* [Exercise details]:
Whenever a line of the data below holds the string "Cách", copy that line.

* [Information]:
<<<<
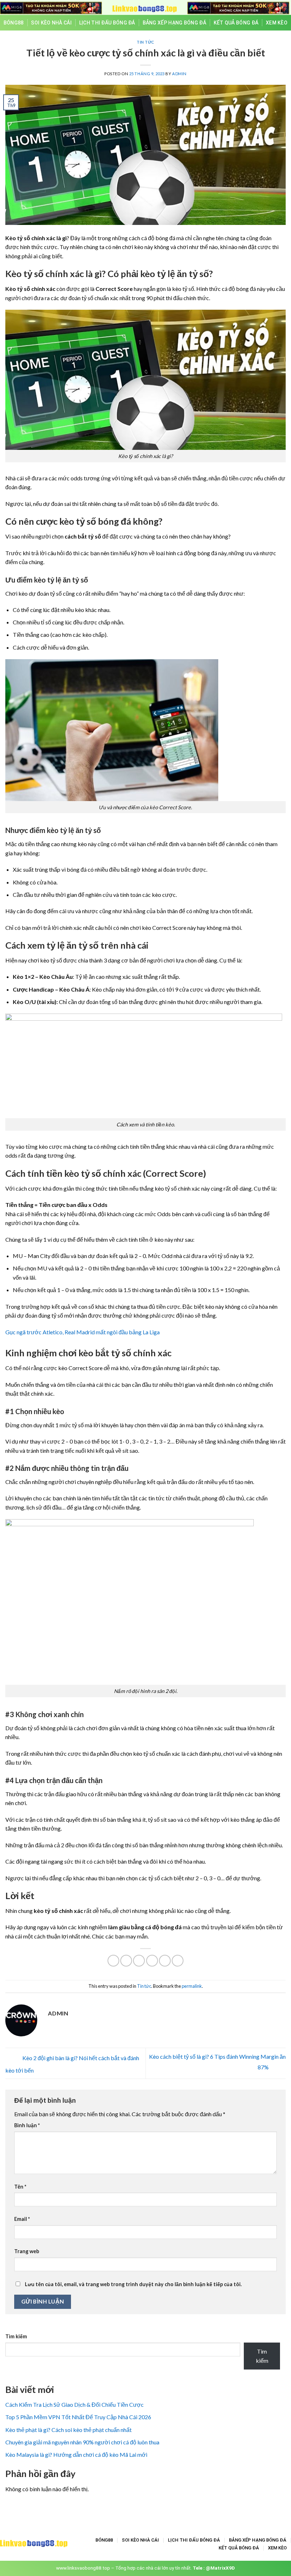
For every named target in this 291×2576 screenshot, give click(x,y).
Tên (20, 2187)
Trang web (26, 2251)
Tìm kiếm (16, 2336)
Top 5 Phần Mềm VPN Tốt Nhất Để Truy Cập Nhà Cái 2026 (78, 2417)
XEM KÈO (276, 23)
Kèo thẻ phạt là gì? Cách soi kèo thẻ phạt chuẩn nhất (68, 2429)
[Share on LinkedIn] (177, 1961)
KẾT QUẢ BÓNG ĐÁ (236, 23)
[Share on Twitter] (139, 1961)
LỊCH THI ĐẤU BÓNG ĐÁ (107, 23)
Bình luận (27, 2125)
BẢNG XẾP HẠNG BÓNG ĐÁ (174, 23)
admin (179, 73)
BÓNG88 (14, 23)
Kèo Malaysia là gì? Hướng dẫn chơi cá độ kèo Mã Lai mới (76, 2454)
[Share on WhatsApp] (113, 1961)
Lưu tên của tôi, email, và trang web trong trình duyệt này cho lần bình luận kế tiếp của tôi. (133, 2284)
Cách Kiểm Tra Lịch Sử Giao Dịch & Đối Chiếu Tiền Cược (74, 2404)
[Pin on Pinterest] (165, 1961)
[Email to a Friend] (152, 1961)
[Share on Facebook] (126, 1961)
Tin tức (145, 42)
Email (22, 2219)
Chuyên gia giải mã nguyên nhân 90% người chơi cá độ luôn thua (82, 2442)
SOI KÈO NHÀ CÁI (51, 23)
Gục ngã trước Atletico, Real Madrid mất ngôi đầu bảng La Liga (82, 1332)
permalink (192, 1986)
>>>>
<<<<
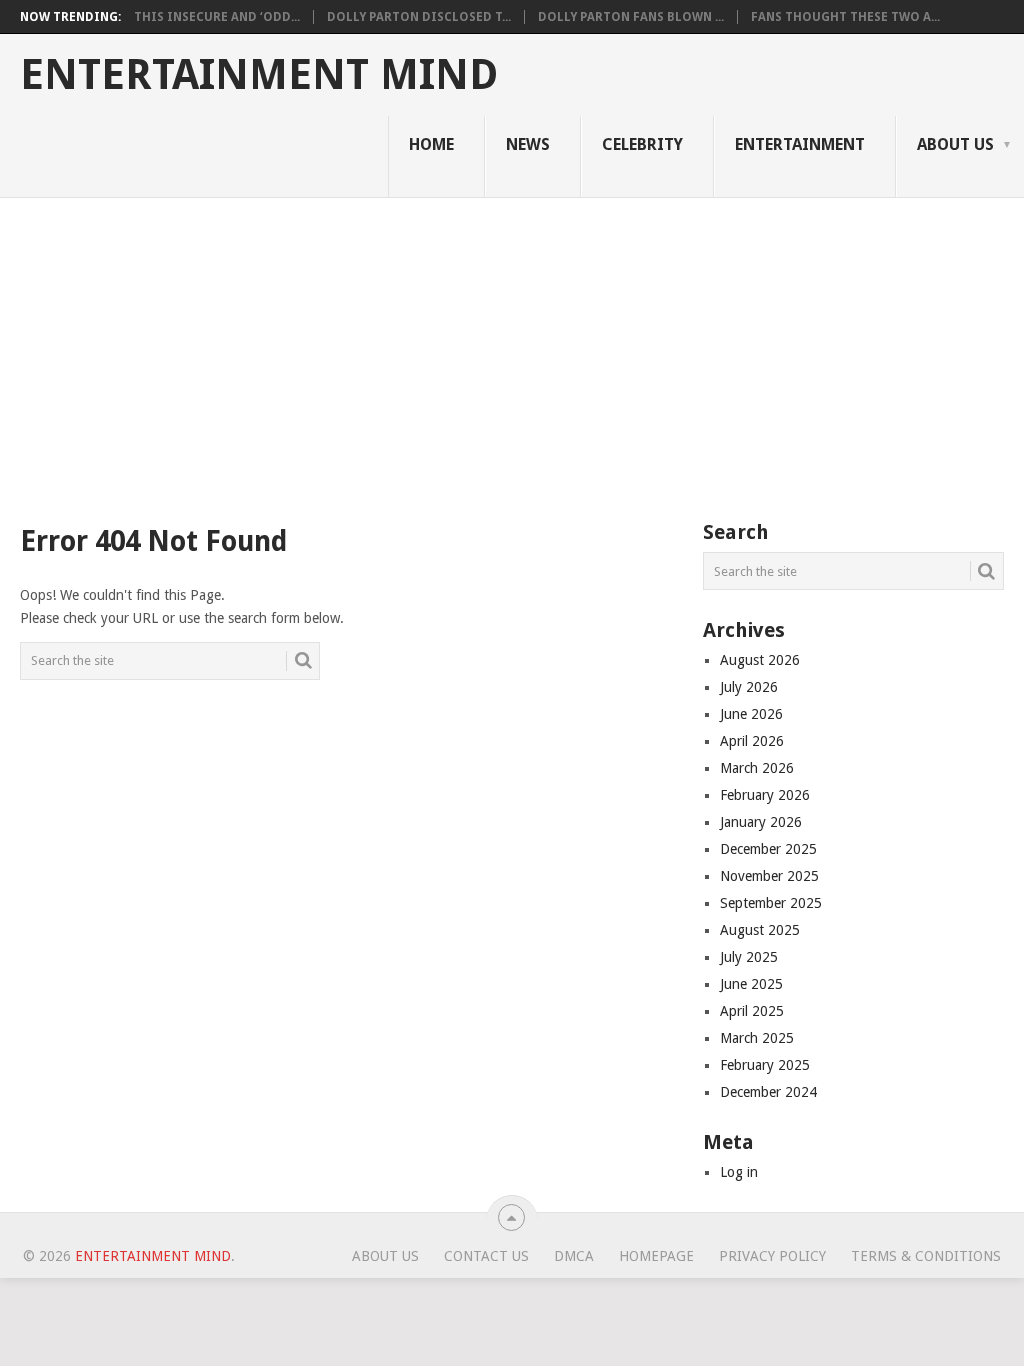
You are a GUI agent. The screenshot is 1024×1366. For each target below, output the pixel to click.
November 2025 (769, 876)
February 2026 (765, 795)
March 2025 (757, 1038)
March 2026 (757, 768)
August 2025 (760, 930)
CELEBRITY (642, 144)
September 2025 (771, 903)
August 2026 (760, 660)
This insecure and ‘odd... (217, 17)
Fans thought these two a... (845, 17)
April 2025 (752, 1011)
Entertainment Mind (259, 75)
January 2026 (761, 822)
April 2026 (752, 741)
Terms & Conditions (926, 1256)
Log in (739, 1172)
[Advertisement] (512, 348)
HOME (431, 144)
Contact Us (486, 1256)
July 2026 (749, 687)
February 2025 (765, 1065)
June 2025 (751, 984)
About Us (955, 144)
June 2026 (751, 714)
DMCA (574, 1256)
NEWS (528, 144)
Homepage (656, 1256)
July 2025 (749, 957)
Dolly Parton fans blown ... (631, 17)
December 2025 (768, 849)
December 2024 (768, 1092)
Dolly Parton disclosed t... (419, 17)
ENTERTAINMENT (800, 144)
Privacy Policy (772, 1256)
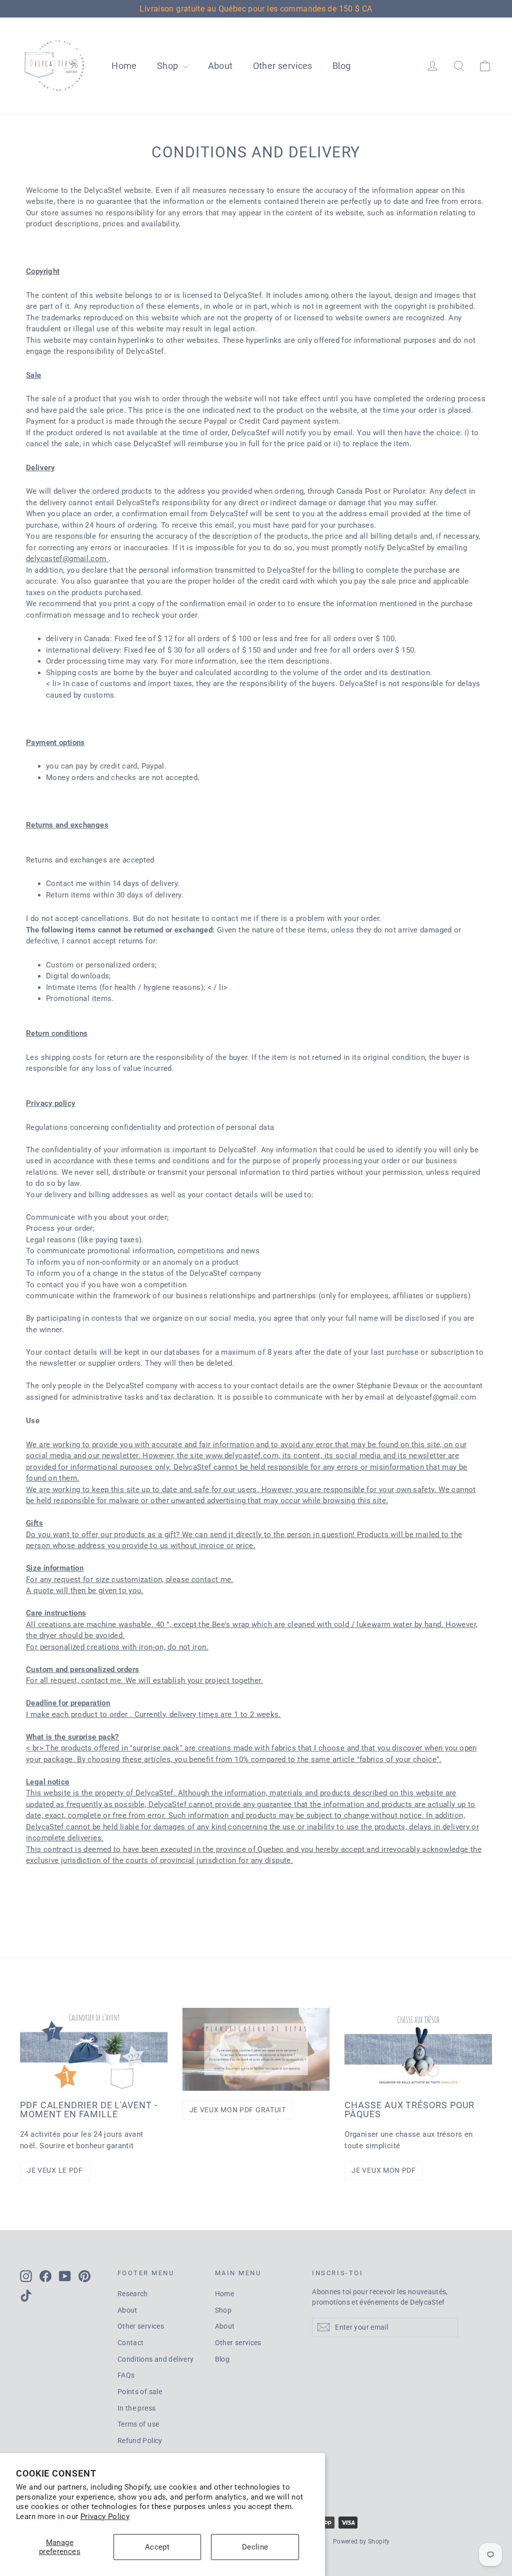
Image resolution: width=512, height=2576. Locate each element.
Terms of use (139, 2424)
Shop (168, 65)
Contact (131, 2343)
>>>>
<<<<
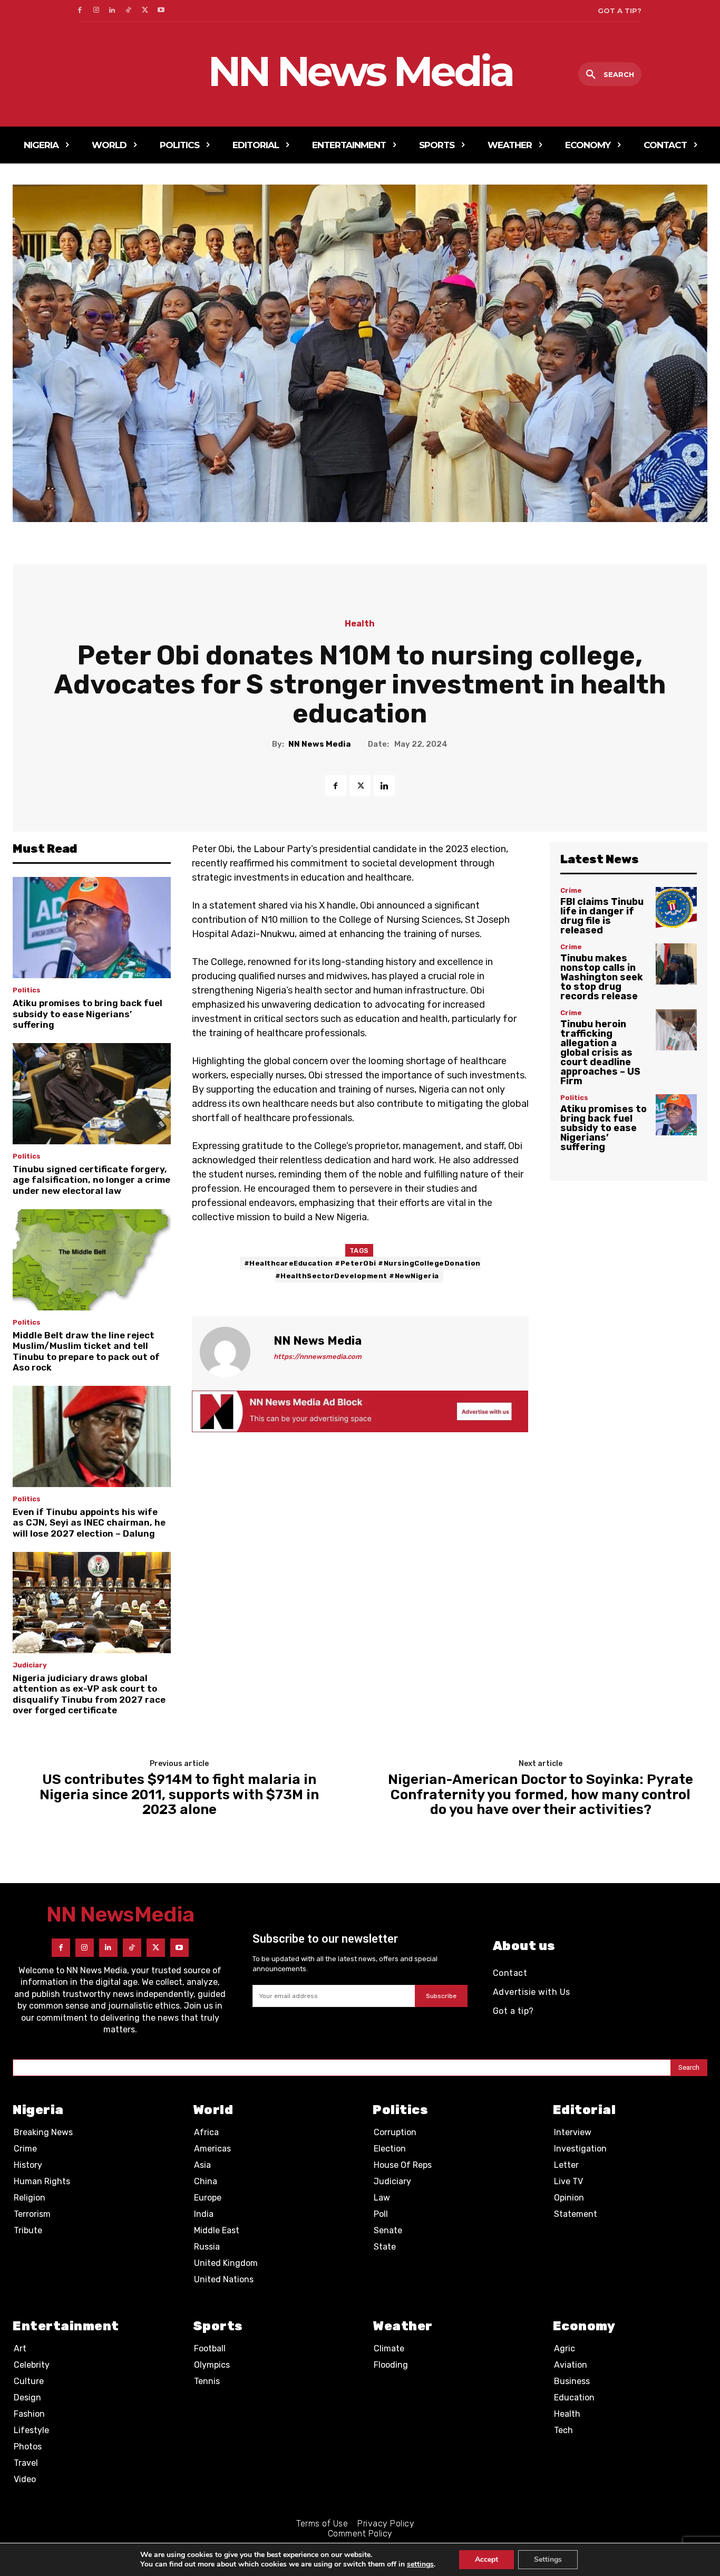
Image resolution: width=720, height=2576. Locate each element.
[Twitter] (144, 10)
>>>>
* [Exercise answer]:
Kèo thẻ phạt là gì? Cách soi kèo thẻ phạt chuẩn nhất (68, 2429)
Cách Kiểm Tra Lịch Sử Giao Dịch & Đối Chiếu Tiền Cược (74, 2404)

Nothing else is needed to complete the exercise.